Skii removed the knife from Onyx's throat, but she kept it poised ready to attack as she remained standing behind her.
"I know it isn't Tom because I was there when Ezra left him." She spoke the words fast, looking defiantly around the room.
"What?" the word left Tom's mouth as more of yelp.
"I was just a little one myself back them, and I'd found shelter in a crate in a small alleyway in the Underbelly. One day a man showed up, nicely dressed sort, you know Tom, the kind we sometimes, well, you know.
"This man, he had two boys with him. Twins, I thought to myself, and I was fascinated because I had never seen twins before, so I snuck closer to watch him. The man, Ezra, I guess, he was clearly very emotional. He was crying, I think, and was hugging one of the boys. He was saying sorry too, over and over again, and had bundled the boy up in this big coat, so I guessed that he was going to leave him behind.
"The other boy, the one not being hugged and cried over, well, he was a curious little one. He wandered over to where I was hiding, and I think we started playing. He was laughing anyways, and so was I, when Ezra found us again.
"'It's time to go, Felix' he said. I remember the name because I thought it was quite funny. You never hear names like Felix in the Underbelly. But the boy grabbed my arm and said he wanted to stay with his new friend.
"He tried to pry the boy away many times, but the boy in the coat was crying and the boy who was with me seemed happy. Ezra looked heartbroken. He left and came back and left again.
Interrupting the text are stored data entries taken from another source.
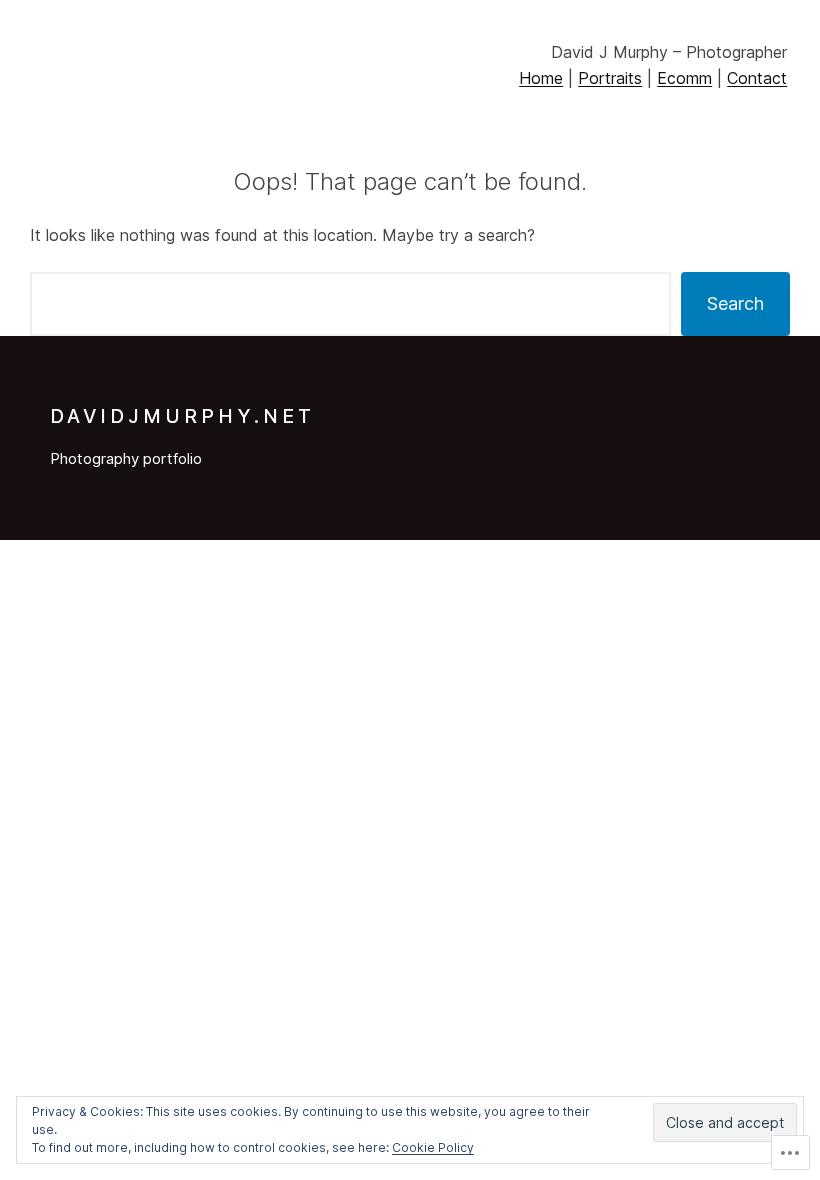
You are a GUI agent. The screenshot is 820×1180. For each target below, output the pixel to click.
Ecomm (684, 78)
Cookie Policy (433, 1147)
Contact (757, 78)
Then he came back and gave me some money. He told me that I should call the boy Thomas, and asked if I would take care of him? Of course I said yes. Tom was my first real friend. Ezra told me where to find him too, if I ever needed him. I only needed him once, Tom, to buy medicine after your leg, you know. He kept tabs on us, from time to time. But that's how I know that Tom isn't the boy you want. He isn't the one Ezra tried to give away."